Kendilerini eşit gördükleri ve ispatlamak zorunda olmadıkları için, samimi ve sıcak ilişkiler kurabiliyorlar.
Ama 'üstünlük' kavramı, bir karşılaştırma gerektirdiği için narsist insanlar, diğer insanları kendilerinden aşağı görüyor.
Dahası diğer insanlardan hayranlık ve ilgi talep ediyor. İstediklerini alamadıklarında da sinirleniyorlar. Özgüvenli insanlar zaten 'değerli' hissettikleri için özel hissettirilmeye ihtiyaç duymuyor.
Peki, aileler ne yapmalı ki çocuklar narsist değil de özgüvenli yetişebilsin?
ÖZGÜVENİN TEMELLERİ
Aileler, çocuklarına karşı 'aşırı yücelme' davranışı gösterirse çocuk narsistik eğilimler gösteriyor.

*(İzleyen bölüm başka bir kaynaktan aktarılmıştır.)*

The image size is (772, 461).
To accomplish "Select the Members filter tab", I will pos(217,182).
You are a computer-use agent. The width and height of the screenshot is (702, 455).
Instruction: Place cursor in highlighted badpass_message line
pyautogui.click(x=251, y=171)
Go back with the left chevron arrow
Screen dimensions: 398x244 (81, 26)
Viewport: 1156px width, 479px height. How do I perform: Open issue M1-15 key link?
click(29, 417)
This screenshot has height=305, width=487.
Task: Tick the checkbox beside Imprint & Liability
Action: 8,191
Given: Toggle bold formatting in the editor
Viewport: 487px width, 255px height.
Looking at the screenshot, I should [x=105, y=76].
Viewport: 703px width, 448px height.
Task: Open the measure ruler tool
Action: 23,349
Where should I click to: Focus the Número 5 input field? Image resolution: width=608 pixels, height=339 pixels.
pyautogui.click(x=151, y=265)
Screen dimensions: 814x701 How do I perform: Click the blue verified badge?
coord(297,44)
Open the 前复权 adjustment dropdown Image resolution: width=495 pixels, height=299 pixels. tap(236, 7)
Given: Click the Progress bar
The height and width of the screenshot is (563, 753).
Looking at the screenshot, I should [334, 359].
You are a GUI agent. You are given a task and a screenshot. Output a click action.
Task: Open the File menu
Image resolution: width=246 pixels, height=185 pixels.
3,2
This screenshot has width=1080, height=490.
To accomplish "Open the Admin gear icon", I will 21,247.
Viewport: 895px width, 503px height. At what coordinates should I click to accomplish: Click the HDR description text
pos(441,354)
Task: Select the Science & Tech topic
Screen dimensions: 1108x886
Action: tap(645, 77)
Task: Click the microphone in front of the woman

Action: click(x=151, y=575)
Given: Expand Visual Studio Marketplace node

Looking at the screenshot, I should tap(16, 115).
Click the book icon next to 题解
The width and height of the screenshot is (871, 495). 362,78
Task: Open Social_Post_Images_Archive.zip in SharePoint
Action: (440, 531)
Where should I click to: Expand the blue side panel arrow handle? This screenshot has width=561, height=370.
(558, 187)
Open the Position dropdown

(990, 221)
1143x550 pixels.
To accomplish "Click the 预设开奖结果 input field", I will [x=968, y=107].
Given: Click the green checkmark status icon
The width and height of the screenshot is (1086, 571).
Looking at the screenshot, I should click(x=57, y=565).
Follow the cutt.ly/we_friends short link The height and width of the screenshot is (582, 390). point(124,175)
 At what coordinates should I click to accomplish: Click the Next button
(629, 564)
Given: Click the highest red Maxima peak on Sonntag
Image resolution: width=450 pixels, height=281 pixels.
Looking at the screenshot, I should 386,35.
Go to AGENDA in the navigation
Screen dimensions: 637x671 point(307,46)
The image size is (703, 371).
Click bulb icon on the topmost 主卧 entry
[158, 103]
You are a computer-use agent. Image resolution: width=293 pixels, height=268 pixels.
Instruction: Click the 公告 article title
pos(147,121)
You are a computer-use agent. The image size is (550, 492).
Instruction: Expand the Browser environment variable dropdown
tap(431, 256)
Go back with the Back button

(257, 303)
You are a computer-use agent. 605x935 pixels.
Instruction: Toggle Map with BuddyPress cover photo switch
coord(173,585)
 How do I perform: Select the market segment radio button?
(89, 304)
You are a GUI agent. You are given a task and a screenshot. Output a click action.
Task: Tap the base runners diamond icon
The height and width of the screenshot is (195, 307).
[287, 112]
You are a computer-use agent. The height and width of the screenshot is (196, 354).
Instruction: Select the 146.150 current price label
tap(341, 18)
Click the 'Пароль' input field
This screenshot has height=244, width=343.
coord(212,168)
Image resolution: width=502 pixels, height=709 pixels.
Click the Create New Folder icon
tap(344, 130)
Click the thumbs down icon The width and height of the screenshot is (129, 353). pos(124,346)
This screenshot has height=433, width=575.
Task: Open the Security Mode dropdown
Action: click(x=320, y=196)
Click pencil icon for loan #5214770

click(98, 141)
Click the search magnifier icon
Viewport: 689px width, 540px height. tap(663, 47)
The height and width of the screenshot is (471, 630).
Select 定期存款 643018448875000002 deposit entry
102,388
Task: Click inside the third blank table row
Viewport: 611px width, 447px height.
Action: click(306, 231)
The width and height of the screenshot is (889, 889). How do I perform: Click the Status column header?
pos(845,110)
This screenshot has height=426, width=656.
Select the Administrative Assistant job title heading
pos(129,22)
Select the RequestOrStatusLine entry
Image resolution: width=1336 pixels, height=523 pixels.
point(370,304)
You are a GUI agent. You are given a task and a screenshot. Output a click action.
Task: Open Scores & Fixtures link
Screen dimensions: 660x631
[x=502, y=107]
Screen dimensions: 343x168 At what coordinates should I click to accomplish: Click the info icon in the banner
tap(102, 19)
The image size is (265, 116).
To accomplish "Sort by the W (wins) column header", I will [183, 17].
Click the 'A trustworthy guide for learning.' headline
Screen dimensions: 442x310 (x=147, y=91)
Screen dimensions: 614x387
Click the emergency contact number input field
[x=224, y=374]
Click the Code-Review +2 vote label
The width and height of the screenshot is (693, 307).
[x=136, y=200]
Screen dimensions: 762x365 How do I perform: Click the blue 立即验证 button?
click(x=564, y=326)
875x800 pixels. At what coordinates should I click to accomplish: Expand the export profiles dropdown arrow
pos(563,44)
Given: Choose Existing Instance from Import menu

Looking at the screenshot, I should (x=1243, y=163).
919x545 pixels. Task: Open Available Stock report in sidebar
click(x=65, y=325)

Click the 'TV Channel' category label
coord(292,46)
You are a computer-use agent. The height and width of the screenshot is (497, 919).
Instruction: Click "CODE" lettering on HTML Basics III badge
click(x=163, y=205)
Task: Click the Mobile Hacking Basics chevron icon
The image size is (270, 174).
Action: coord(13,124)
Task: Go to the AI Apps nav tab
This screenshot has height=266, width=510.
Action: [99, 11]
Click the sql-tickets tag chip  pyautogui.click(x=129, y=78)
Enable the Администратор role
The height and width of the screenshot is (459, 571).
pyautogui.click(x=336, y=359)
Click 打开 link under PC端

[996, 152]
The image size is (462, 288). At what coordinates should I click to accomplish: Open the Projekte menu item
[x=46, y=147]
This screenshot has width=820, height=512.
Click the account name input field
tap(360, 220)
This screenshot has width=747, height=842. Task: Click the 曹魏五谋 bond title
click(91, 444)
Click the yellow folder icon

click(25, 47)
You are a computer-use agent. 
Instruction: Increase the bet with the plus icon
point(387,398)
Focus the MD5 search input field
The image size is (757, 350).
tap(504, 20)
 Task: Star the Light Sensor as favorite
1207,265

Bu tür aileler çocuklarını olduğundan daha iyi, daha zeki, daha bilgili veya daha becerikli gösteriyor. Onların davranışlarını aşırı övüyor ve çocuğa 'Sen özelsin' ve 'Özel haklara sahipsin' mesajı veriyor.
Aileler, 'yüceltme' davranışı değil de 'sıcaklık' gösterirse çocuk özgüvenli yetişiyor.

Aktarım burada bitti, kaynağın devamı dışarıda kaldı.